A. As for walking, he would be ambulatory.
*233Q. So therefore yon indicated he was limited to only a type of work in which he would use his mind and his mental process in a calm manner ?
A. Yes.
Q. And that if it is required to communicate, then the stammering and this anxiety would then come into play?
A. Yes.
Q. But if he were to have employment in a field that did not require the use of the right arm, shoulders and the neck, physical exertion then, in which he would not be in an environment that would arouse his anxiety, it would be fair to say he could engage in that type of activity?
A. I think that if you could develop a job that would allow all these features, that he could perform that task. I think the fact that he has what he has today would make any employer reluctant to hire him for fear them [sic] would not have that particular job available. Now this is an opinion, I admit.
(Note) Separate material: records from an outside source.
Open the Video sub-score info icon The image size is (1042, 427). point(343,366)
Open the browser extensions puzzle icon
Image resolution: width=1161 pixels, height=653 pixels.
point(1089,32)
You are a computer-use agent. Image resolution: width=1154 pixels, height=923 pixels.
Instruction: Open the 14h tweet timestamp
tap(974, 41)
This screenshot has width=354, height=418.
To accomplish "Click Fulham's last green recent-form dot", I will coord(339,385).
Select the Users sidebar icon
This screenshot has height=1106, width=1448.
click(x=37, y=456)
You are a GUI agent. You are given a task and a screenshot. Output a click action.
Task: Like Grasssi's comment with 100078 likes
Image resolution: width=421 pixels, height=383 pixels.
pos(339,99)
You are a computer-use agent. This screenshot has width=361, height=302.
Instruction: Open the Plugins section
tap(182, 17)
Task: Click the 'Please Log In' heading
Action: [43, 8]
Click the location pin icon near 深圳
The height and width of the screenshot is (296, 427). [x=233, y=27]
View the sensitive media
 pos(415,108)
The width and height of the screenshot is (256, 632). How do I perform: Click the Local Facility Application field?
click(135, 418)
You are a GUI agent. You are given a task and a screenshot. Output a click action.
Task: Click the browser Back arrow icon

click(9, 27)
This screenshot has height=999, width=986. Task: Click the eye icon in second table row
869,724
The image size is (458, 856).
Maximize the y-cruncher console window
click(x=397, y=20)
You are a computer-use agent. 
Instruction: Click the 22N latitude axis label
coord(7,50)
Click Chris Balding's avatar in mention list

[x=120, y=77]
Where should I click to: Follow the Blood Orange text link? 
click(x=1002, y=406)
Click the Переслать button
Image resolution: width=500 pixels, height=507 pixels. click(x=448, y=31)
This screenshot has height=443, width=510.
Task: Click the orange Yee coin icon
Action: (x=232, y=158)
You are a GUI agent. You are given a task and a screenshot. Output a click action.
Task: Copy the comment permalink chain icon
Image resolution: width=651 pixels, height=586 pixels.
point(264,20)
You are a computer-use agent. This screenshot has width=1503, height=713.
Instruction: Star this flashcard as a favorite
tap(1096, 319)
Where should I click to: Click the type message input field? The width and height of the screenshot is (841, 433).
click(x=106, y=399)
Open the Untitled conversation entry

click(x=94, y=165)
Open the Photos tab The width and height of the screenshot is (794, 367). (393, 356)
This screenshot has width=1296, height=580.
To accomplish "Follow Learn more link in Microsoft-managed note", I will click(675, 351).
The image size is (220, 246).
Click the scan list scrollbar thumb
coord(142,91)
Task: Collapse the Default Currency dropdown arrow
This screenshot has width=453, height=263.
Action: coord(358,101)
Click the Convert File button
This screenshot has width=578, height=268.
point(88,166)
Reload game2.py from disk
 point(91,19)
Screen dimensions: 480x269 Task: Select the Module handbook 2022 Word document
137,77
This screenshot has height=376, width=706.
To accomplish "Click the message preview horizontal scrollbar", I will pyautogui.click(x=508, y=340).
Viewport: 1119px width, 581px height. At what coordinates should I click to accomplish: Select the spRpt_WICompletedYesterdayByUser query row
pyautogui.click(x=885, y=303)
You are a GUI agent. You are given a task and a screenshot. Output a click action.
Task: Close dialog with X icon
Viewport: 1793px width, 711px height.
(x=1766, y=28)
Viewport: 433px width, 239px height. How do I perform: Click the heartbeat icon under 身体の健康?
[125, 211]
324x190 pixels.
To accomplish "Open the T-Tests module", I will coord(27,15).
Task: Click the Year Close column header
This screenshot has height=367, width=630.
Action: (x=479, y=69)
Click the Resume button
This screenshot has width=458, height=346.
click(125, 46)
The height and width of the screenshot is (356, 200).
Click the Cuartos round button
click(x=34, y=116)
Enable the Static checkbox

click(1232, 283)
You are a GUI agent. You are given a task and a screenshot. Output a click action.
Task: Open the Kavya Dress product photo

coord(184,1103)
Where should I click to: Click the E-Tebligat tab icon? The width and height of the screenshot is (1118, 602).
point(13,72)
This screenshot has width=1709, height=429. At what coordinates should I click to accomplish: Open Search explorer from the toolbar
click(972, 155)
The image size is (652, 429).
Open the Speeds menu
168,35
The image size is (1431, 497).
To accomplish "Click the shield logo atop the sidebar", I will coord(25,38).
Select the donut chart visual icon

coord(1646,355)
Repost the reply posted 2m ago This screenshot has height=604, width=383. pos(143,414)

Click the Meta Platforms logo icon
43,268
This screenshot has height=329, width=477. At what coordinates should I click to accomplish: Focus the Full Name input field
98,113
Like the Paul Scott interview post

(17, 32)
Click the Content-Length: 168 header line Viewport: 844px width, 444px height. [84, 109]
It is the function of the referee to resolve conflicts in testimony. The referee here did just that and we cannot agree with Employer that he capriciously disregarded competent evidence in so doing.
Order
And Now, this 27th day of September, 1979, the order of the 'Workmen’s Compensation Appeal Board, dated August 15, 1977, affirming the referee’s denial of the Petition to Terminate, is hereby affirmed and judgment is entered for the claimant. Chamberlain Manufacturing Corp., and/or its insurer, is hereby directed to pay claimant compensation at the rate of $50.13 per week from January 21, 1973 for a loss of *234earnings and continuing thereafter until such time as the claimant’s weekly wage changes and then compensation to be determined at the rate of two-thirds of said loss of earnings until such time as either the work-related disability ceases and/or the claimant’s weekly wage becomes equal to the pre-injury wage on October 26,1972.
Deferred payments of compensation shall bear interest at the rate of ten per centum per annum from the due date thereof.
Employer shall pay counsel fees of twenty per cent (20%) of the total award.
See Scott v. Powell Coal Co., 402 Pa. 73, 166 A.2d 31 (1960), wherein our Supreme Court held that the loss of an employe’s senses of taste and smell constituted a partial disability compensable under Section 306(b) of the Act, 77 P.S. §512. The Court stated that “a claimant who has suffered a permanent partial disability, such as the loss of the sense of taste and smell, or the loss of the use of any functional part of the body, as a result of an accident suffered in the course of his employment, may still recover for that loss under the . . . Act.” Id. at 75-6, 166 A.2d at 33.
Berger v. Workmen’s Compensation Appeal Board, 17 Pa. Commonwealth Ct. 370, 332 A.2d 562 (1975), rov’d on other grounds, 470 Pa. 239, 368 A.2d 282. Interestingly enough, in this case, also involving a petition to terminate, the claimant had almost completely recovered from a disabling work-related injury. The disability for which he sought further compensation arose after he had recovered from the original injury arid resulted from a conversion neurosis brought on by the treatment he had received for that injury. In affirming the Board’s award, our Supreme Court held that where medical treatment, sought by the claimant in good faith following a work-related injury, aggravates that injury or causes additional injury, the law treats the original accident as having caused the additional injury.